Add-ons using the techniques described in this document are considered a legacy technology in Firefox. Don't use these techniques to develop new add-ons. Use WebExtensions instead. If you maintain an add-on which uses the techniques described here, consider migrating it to use WebExtensions.

Starting from Firefox 53, no new legacy add-ons will be accepted on addons.mozilla.org (AMO) for desktop Firefox and Firefox for Android.

Starting from Firefox 57, only extensions developed using WebExtensions APIs will be supported on Desktop Firefox and Firefox for Android.

Even before Firefox 57, changes coming up in the Firefox platform will break many legacy extensions.

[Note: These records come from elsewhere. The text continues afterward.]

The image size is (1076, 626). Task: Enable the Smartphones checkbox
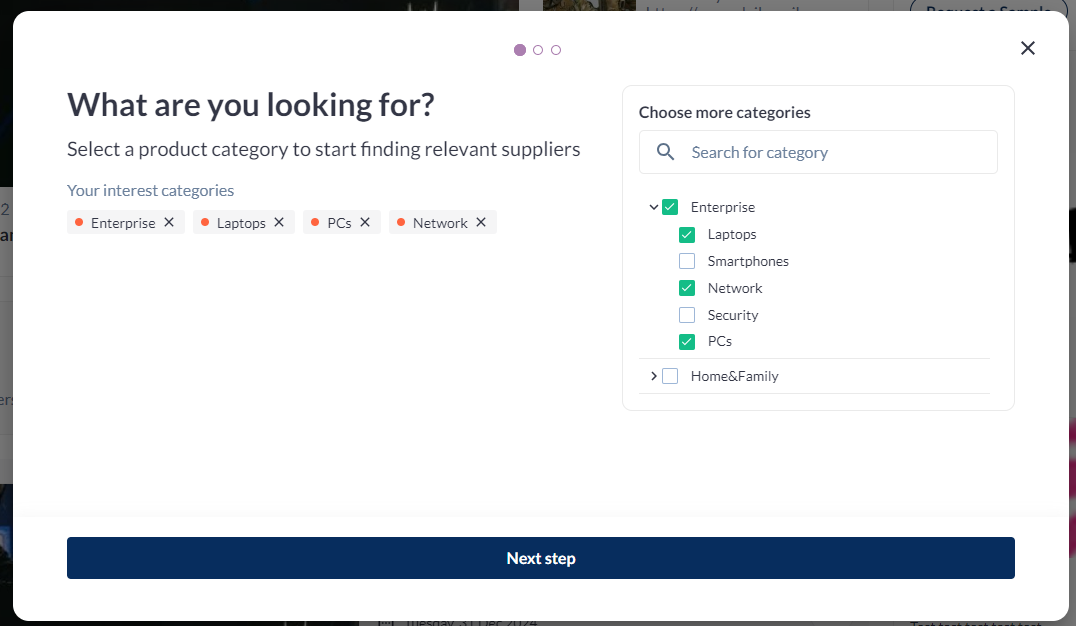coord(687,261)
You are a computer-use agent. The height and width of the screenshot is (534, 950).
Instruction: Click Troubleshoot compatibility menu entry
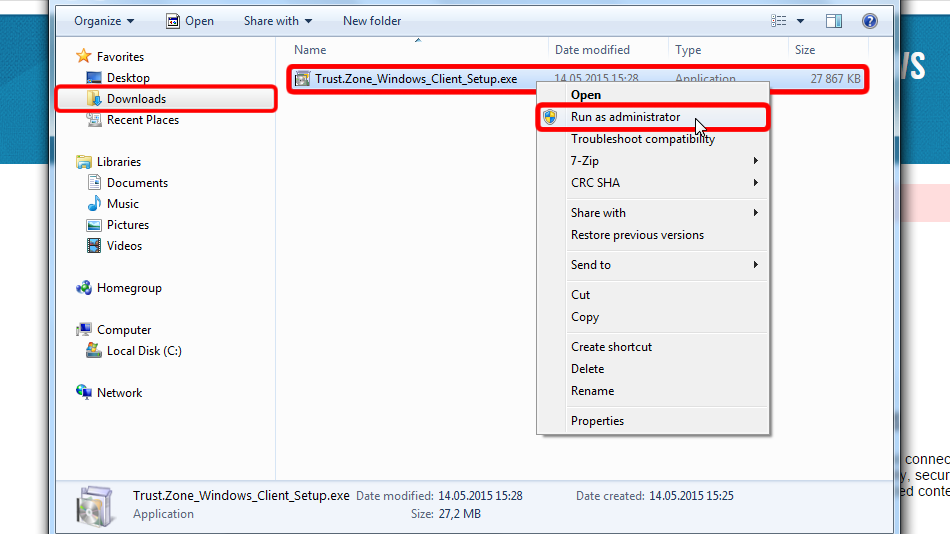642,139

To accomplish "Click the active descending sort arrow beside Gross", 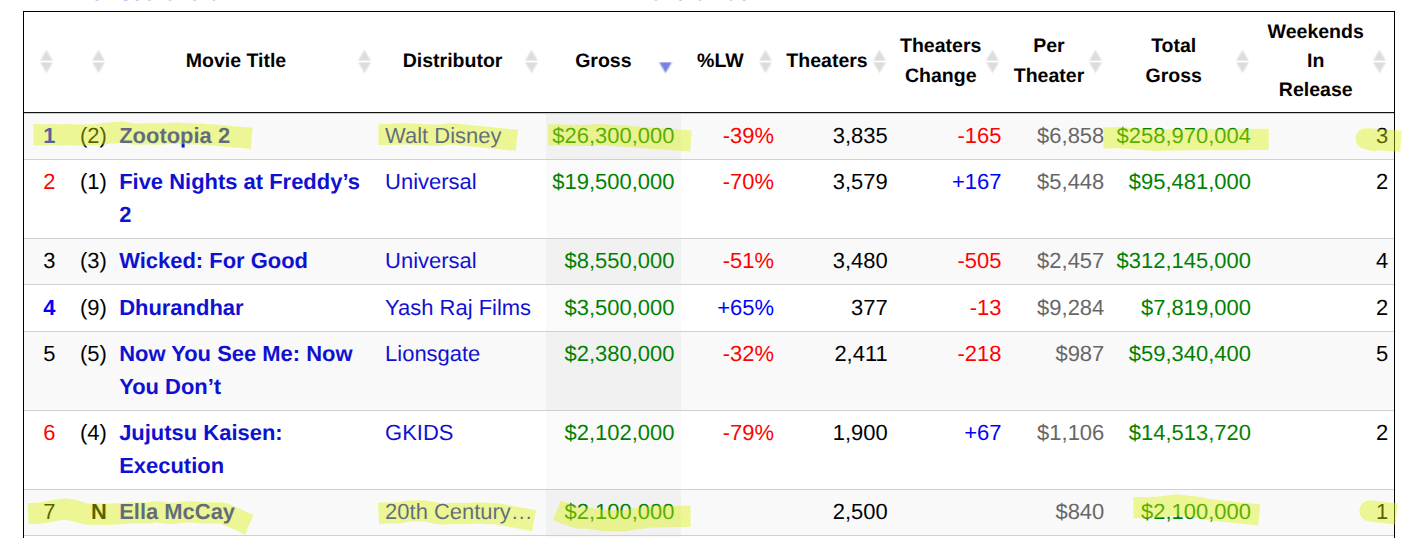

These changes include multiprocess Firefox (e10s), sandboxing, and multiple content processes. Legacy extensions that are affected by these changes should migrate to use WebExtensions APIs if they can. See the "Compatibility Milestones" document for more information.

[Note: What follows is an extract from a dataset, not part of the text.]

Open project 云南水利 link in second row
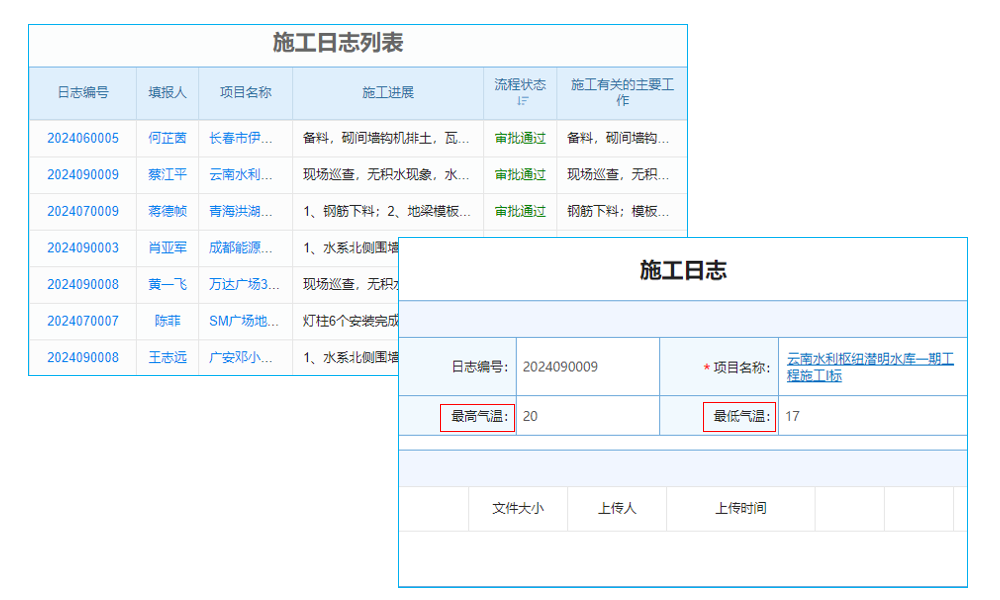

A wiki page containing resources, migration paths, office hours, and more, is available to help developers transition to the new technologies.

Android add-ons don't have to be restartless, but with Firefox for Android you can't use XUL overlays to create your user interface, so there's much less incentive to write overlay-based add-ons.

Restartless add-ons must contain a file named bootstrap.js to handle initialization and cleanup. In this guide we'll present a template implementation of bootstrap.js that simplifies initialization and cleanup tasks such as adding and removing the add-on's user interface.

To read more about restartless extensions (also known as bootstrapped extensions), refer to the bootstrapped extensions documentation.

If you are using add-on SDK, to read about Listening for Load and Unload.

bootstrap.js

The bootstrap.js file must contain implementations of two functions: startup() and shutdown().

startup()

startup()is called by the host application when the add-on is installed or enabled, or when the host application is launched.

Inside startup() the add-on should put all the code needed to initialize the add-on, including any code to construct persistent user interface elements like menu items.

shutdown()

shutdown() is called by the host application when the add-on is uninstalled or disabled, or when the host application shuts down. Inside shutdown() the add-on needs to undo any persistent changes it's made.

Template code

Here's a version of bootstrap.js that implements startup() and shutdown():

const { classes: Cc, interfaces: Ci, utils: Cu } = Components;

Cu.import('resource://gre/modules/Services.jsm');

function loadIntoWindow(window) {
  if (!window)
    return;
  // Add any persistent UI elements
  // Perform any other initialization
}

function unloadFromWindow(window) {
  if (!window)
    return;
  // Remove any persistent UI elements
  // Perform any other cleanup
}

var windowListener = {
  onOpenWindow: function(aWindow) {
    // Wait for the window to finish loading
    let domWindow = aWindow.QueryInterface(Ci.nsIInterfaceRequestor).getInterface(Ci.nsIDOMWindowInternal || Ci.nsIDOMWindow);
    domWindow.addEventListener("UIReady", function onLoad() {
      domWindow.removeEventListener("UIReady", onLoad, false);
      loadIntoWindow(domWindow);
    }, false);
  },
 
  onCloseWindow: function(aWindow) {},
  onWindowTitleChange: function(aWindow, aTitle) {}
};

function startup(aData, aReason) {
  // Load into any existing windows
  let windows = Services.wm.getEnumerator("navigator:browser");
  while (windows.hasMoreElements()) {
    let domWindow = windows.getNext().QueryInterface(Ci.nsIDOMWindow);
    loadIntoWindow(domWindow);
  }

  // Load into any new windows
  Services.wm.addListener(windowListener);
}

function shutdown(aData, aReason) {
  // When the application is shutting down we normally don't have to clean
  // up any UI changes made
  if (aReason == APP_SHUTDOWN)
    return;

  // Stop listening for new windows
  Services.wm.removeListener(windowListener);

  // Unload from any existing windows
  let windows = Services.wm.getEnumerator("navigator:browser");
  while (windows.hasMoreElements()) {
    let domWindow = windows.getNext().QueryInterface(Ci.nsIDOMWindow);
    unloadFromWindow(domWindow);
  }
}

function install(aData, aReason) {}
function uninstall(aData, aReason) {}

loadIntoWindow()

To use this template you just implement loadIntoWindow() to initialize your add-on. You can use the window argument to access the NativeWindow and BrowserApp objects, which you can use to add user interface elements and interact with the browser.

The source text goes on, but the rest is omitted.